Die Folgefrage war dann, ob bei einer Abschiebung die Abwehr einer »dringende Gefahr« im Sinne von Art. 13 Abs. 7 des Grundgesetzes vorliegt. Nur dann darf nämlich auf andere Weise als mit einem Durchsuchungsbeschluss in die Unverletzlichkeit der Wohnung eingegriffen werden. Insbesondere werden im Grundgesetz dazu die Fallgruppen zur Behebung der Raumnot, zur Bekämpfung von Seuchengefahr oder zum Schutze gefährdeter Jugendlicher genannt. Die Klägerseite widersprach dem: Diese Definition könne keineswegs mit der Abschiebung einer einzelnen Person gleichgesetzt werden. Die Durchsetzung der Ausreisepflicht von Ausländer*innen stellt keine drohenden Schäden für besonders wichtige Rechtsgüter dar. Nach Stellungnahmen aller Beteiligten wurde die Sitzung geschlossen.
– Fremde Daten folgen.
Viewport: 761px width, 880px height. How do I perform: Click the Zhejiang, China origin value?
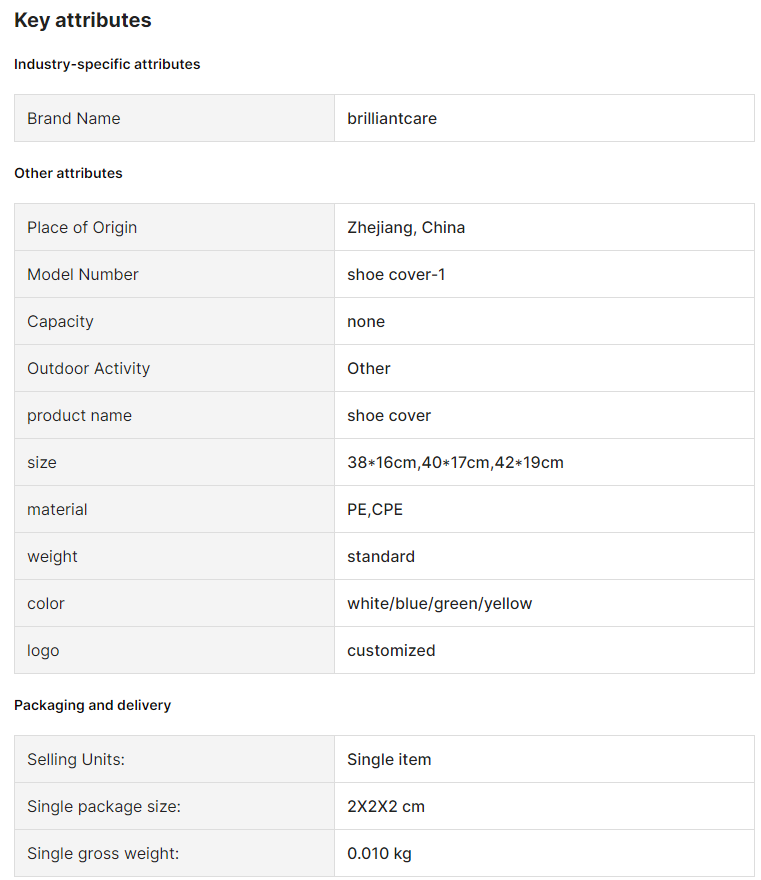(406, 227)
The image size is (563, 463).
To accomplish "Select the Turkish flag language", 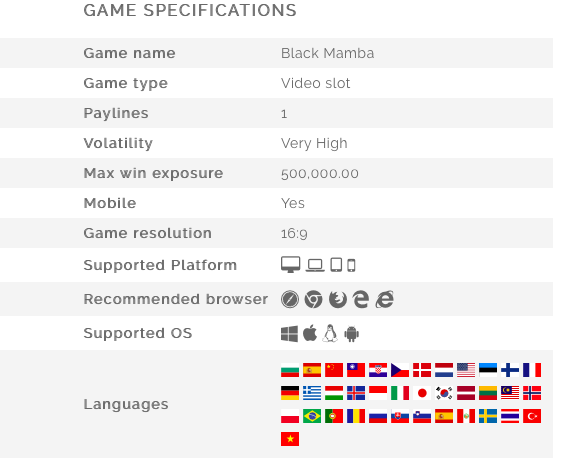I will tap(532, 416).
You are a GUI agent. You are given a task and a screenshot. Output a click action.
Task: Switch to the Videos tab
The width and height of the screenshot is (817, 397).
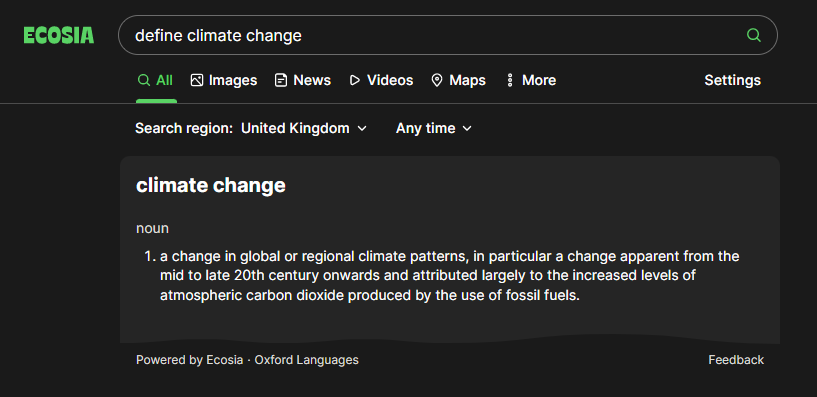tap(381, 80)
Enttäuschendes Urteil: Grundrechtsschutz light
In seiner Urteilsverkündung wies das Bundesverwaltungsgericht auch die zweite Revision zurück: Die fünf Richter*innen stellten entgegen der Vorinstanz zumindest klar, dass auch in Erstaufnahmeeinrichtungen der volle Schutz aus Art. 13 des Grundgesetzes gelte. Allerdings werteten sie die polizeiliche Maßnahme nicht als Durchsuchung, die nach dem Grundgesetz stets einen richterlichen Beschluss erfordert.
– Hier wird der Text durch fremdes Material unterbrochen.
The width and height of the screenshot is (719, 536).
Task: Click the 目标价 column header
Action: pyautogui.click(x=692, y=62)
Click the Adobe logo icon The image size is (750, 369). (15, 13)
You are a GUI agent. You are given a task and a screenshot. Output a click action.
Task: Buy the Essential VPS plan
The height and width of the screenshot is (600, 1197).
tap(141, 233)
Dass keine Durchsuchung vorliegen würde, nur weil die Zimmer in Sammelunterkünften klein und übersichtlich sind, führt nun dazu, dass der Grundrechtsschutz ausgehebelt wird. Das Bundesverwaltungsgericht legitimiert zudem, mit der getroffenen Definition, dass mit Abschiebungen eine »dringende Gefahr« verhindert werden würde, harte und überfallartige Abschiebepraxen, oft auch zu Nachtzeiten. Auch nach Verkündung bleibt offen, wie das Gericht mit der Ausreisepflicht des Klägers eine dringende Gefahr für ein gewichtiges Rechtsgut begründen will. Es bleibt also die genauen Entscheidungsgründe abzuwarten, die erst in einigen Wochen veröffentlicht werden.
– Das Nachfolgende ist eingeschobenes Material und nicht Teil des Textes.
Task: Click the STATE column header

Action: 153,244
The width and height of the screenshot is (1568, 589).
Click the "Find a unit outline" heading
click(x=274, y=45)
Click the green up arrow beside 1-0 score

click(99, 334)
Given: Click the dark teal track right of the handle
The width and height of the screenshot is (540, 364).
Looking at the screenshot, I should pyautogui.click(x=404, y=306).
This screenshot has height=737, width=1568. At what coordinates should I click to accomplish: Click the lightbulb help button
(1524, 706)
Als Reaktion auf das Urteil fasste der Kläger Alassa Mfouapon zusammen: »Heute wurde wieder einmal deutlich: Die Rechte von geflüchteten Menschen sind in Gefahr – wir bekommen nicht den gleichen Schutz wie andere Menschen.«
Eine höchstrichterliche Entscheidung bleibt also weiter notwendig, um diese bundesweite verfassungswidrige Praxis aufzuheben. Das Bündnis plant dazu nun eine Verfassungsbeschwerde!